## [Work instruction]
Without any of the pictures, set down the data below exactly.
..............................
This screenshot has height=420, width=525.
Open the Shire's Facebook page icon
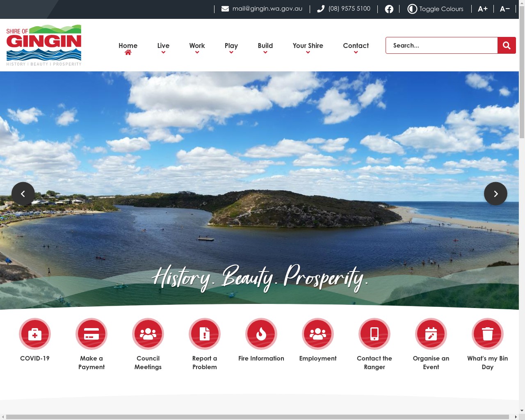(x=389, y=9)
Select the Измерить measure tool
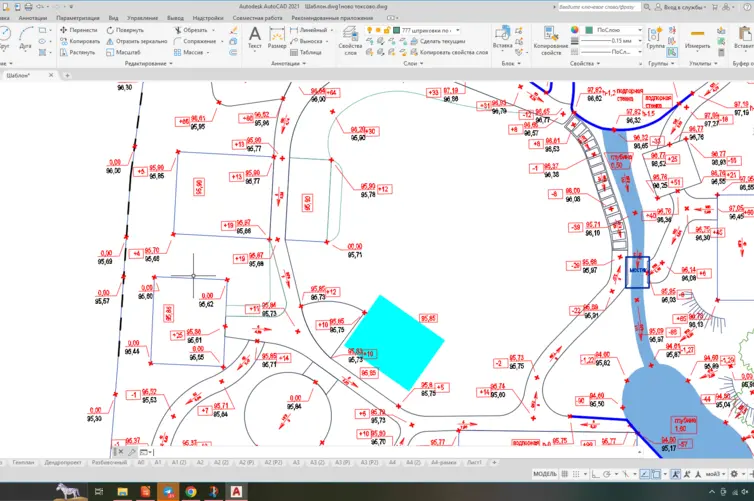 click(x=697, y=38)
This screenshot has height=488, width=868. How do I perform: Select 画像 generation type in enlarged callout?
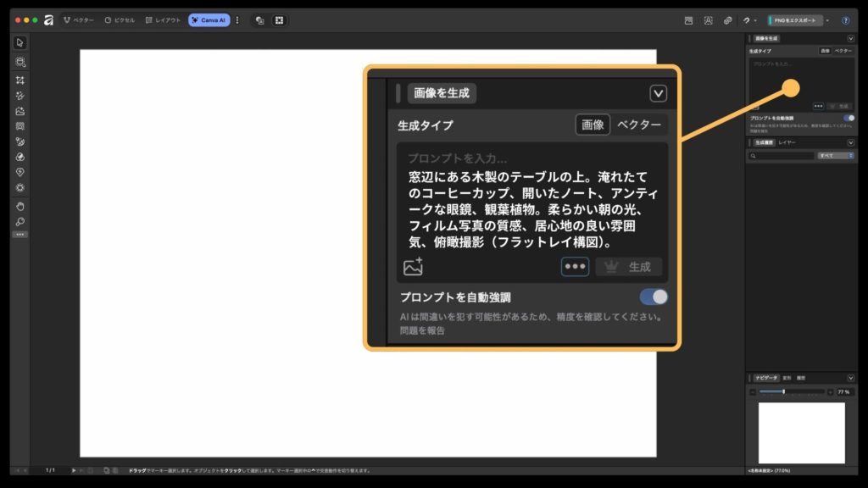593,125
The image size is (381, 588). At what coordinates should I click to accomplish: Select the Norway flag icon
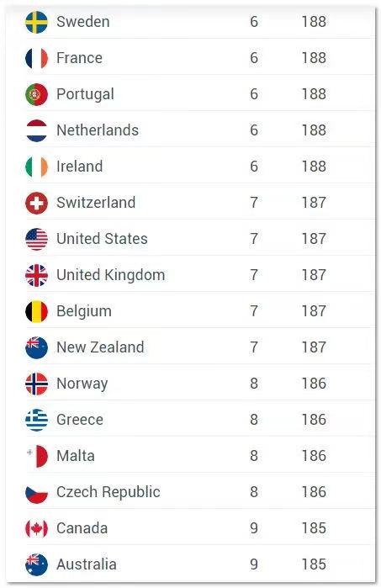[x=36, y=384]
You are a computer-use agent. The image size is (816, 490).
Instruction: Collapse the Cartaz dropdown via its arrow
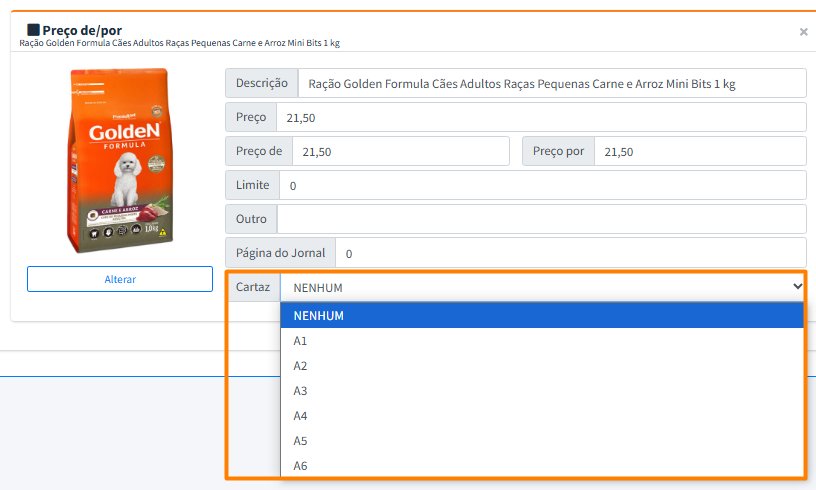(x=797, y=287)
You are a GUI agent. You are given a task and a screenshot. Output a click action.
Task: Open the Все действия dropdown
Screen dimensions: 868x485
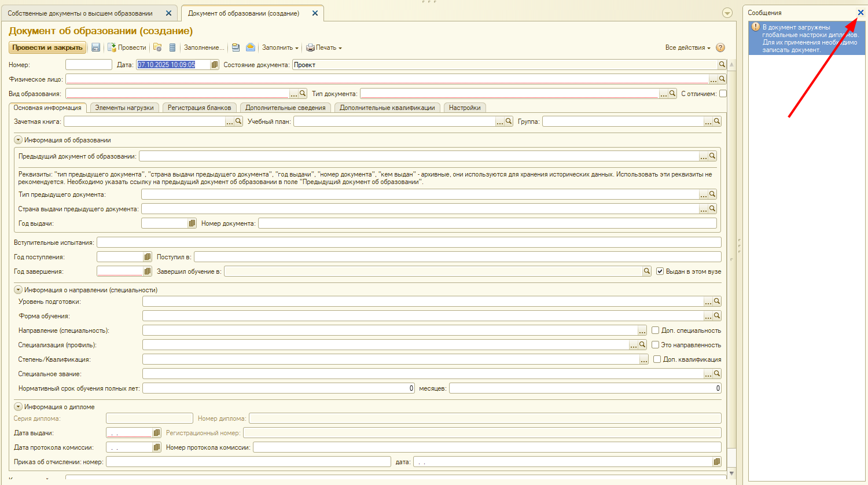click(687, 47)

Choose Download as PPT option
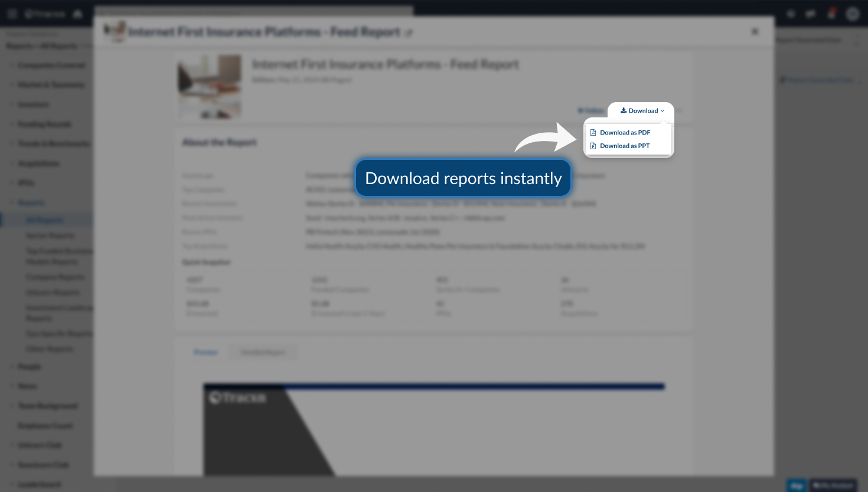[624, 146]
..............................
## [Response to the task]
This screenshot has height=420, width=525.
Open the Shire's Facebook page icon
(x=389, y=9)
Select the Измерить measure tool
 click(x=697, y=38)
This screenshot has height=488, width=868. How do I perform: Select 画像 generation type in enlarged callout?
593,125
The image size is (381, 588). At what coordinates should I click to accomplish: Select the Norway flag icon
[x=36, y=384]
You are a computer-use agent. The image size is (816, 490).
Instruction: Collapse the Cartaz dropdown via its arrow
(x=797, y=287)
You are a GUI agent. You are given a task and a screenshot. Output a click action.
Task: Open the Все действия dropdown
Screen dimensions: 868x485
click(687, 47)

Choose Download as PPT option
[624, 146]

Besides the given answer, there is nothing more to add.